**** Extrait du document ****
Ses jambes se vidèrent de leur matière, elle tenait à peine debout. Elle paniquait."

Disons-le d'emblée, ce roman est assez kitch et foncièrement peu effrayant. Cela commence avec une baby-sitter qui entend une voix prononcer son nom dans le baby-phone, et cela s'avère si peu original que c'en devient gênant. Par la suite, les effets "effrayants" s'enchaînent mais rien que du déjà-vu. Un homme est attaqué dans le vide sanitaire d'une maison, un épouvantail poursuit des adolescents dans un champs de maïs, et une femme se fait attaquer, seule dans sa baignoire. On a du mal à y croire et, en tant que lecteur, on se dit que Chattam aurait pu faire preuve de tellement plus d'originalité. D'ailleurs, à trop vouloir faire comme les américains, en usant de lieux communs et de noms de personnages tel que Ashley Foster, Corey, Chadwick ou Ethan Cobb, son récit sonne presque faux. On a vraiment du mal à y croire.

Paradoxalement, les péripéties s'enchaînent avec fluidité, le récit est maîtrisé, et l'on semble guidé par un "page turner" efficace. Le roman se lit sans la moindre difficulté et avec une facilité naïve à même d'accrocher les lecteurs insouciants ou peu exigeants.

"Les lames venaient de surgir à travers le rideau de maïs juste sur sa droite et son T-shirt s'ouvrit en lanières horizontales avant qu'il ne s'imbibe d'une large auréole sombre. Puis ses entrailles se déballèrent devant lui comme si son propre ventre vomissait tout ce qu'il pouvait, boyaux, organes..."
**** Informations fournies ****
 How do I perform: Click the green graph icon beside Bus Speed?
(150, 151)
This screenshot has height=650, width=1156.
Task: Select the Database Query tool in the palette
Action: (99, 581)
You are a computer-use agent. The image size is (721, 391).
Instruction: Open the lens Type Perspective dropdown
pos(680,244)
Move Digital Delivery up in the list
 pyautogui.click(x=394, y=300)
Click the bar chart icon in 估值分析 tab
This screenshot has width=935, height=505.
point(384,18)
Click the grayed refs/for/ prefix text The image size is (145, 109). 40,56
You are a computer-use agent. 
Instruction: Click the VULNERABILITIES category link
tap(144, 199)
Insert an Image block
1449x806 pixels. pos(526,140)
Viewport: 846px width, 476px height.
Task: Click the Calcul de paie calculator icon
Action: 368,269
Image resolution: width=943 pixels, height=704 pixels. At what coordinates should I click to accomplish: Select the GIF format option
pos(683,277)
****
_À faire_
Recopiez le passage de la critique qui commence à « Paradoxalement, les péripéties » et s'arrête après « ou peu exigeants. », en renommant « page turner » en « tourne-page ». Appuyez-vous seulement sur la critique.

_Réponse écrite_
Paradoxalement, les péripéties s'enchaînent avec fluidité, le récit est maîtrisé, et l'on semble guidé par un "tourne-page" efficace. Le roman se lit sans la moindre difficulté et avec une facilité naïve à même d'accrocher les lecteurs insouciants ou peu exigeants.